Directions for this task :: Write out the passage from the thread on bee stings and arthritis word for word, starting at "I have arthritis" and ending at "in my head.....".

# Bee Stings and Arthritis



## BenMidTenn

I have suffered with chronic arthritis for the last 24 years. Several years ago, I was openning a trailer we own (we kept junk in,) and I fealt something tapping on my hand. It was dark and I couldn't tell what it was, but when it stung the fire out of me I figured it out...BEES! I had arthritis then, but I started moving away in a fast manner. My wife and son watched all this from the safety of our family van (they say I moved pretty quick for a crippled boy.) Anyways, I had been experiencing some real discomfort with one of my thumb joints and I noticed it ceased bothering me for several days.

Later, I learned how they use bee stings in the orient and I thought this was very interesting. Now, I have not decided to become a beekeeper for this reason exclusively, but I do plan to do some experiments in this area. By the way, I am not allergic to bee sting, thank goodness.

Do some of you have some testimonies to this affect? I would be interested in hearing yours or how you use the bees, bee stings, or bee products for arthritis.

Thanks and God bless you all,
Ben


----------



## Bennyjeep

I have arthritis in my ankle, multiple injuries....long story.

Anyway, I got into beekeeping 3 years ago and noticed a correlation to eating a tablespoon of honey a day and when I do not do it. It may be in my head.....

I ran out of honey last year around March. My ankle killed April, May and June. When I took my first honey off in the beginning of July.....it felt a lot better. I kept more this year and still take it every day. Not cured...but definitely better.

But then again....it could be the stings....

Whatever the case it works for me. If nothing else it's a perfect excuse to keep bees. At least that's what my wife is told :shhhh:


----------



## RayMarler

I've used beestings alot as treatment for arthritis and spinal injuries nerve pains. It works well for me. 

A year ago, my ankles, especially the inner ankle, thru arch and toes of left foot were so painful I had great difficulty walking. I got stings in inner ankle and arch and toe knuckles, 4 or 5 that day. 2 days later, 3 stings. 3 days later, 3 more stings. The pains have not come back to such degree since.

I have problems in fingers and elbows too, and beestings help when it flares up.

I first found out about beesting therapy when I was keeping bees back in 1990. I got stung pretty good and noticed my sciatica disappeared for 24 hours. Since that time, I frequently get stings in the base of my neck or in my lumbar, pelvic and tailbone. Works very well for me to reduce the nerve pains caused from disc damage in my spine.

Give it a try, it definately works for me and I hope it does for you as well.


----------



## Rebel Rose

I have had arthritis since I was in the fifth grade. Nothing seemed to help me until I started taking tablespoons of comb honey for asthma; (I had that since I was a kid too thanks to my father being a chain smoker). I noticed that about that time my arthritis was also better. Ran out of comb honey, and the arthritis came back again. Adding some pollen pellets to my diet also seems to help to some degree. Has anyone tried adding local pollen to their diet for arthritis?

Brenda


----------



## Gregory and Susan Fariss

Rebel Rose said:


> ... Has anyone tried adding local pollen to their diet for arthritis?

Records shown ::
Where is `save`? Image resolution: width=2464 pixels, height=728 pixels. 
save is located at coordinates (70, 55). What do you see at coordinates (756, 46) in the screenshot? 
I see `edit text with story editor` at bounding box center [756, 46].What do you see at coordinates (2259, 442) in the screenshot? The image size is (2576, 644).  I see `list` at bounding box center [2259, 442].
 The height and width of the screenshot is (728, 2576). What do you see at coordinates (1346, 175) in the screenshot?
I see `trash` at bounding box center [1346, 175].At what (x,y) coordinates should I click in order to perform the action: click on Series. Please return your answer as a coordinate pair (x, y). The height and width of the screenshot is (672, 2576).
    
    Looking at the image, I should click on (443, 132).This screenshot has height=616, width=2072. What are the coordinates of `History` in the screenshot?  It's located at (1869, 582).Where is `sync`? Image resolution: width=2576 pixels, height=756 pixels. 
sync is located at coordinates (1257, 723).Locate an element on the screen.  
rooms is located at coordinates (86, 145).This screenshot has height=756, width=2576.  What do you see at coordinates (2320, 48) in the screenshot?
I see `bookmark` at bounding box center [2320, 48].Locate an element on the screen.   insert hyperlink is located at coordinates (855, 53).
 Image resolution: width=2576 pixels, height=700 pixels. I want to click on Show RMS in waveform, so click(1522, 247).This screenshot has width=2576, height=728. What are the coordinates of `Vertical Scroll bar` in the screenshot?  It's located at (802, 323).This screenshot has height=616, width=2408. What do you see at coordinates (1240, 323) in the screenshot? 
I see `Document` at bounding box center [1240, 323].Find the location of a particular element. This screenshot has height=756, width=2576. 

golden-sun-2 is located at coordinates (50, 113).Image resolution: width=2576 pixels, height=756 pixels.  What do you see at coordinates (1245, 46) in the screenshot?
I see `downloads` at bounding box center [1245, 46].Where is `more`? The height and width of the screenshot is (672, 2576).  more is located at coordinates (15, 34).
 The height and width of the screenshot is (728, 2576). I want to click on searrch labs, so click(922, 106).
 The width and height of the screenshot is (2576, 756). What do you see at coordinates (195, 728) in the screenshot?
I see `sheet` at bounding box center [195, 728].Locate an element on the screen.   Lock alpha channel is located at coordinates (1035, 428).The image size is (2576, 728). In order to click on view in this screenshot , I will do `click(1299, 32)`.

Response to this exercise ::
I have arthritis in my ankle, multiple injuries....long story.

Anyway, I got into beekeeping 3 years ago and noticed a correlation to eating a tablespoon of honey a day and when I do not do it. It may be in my head.....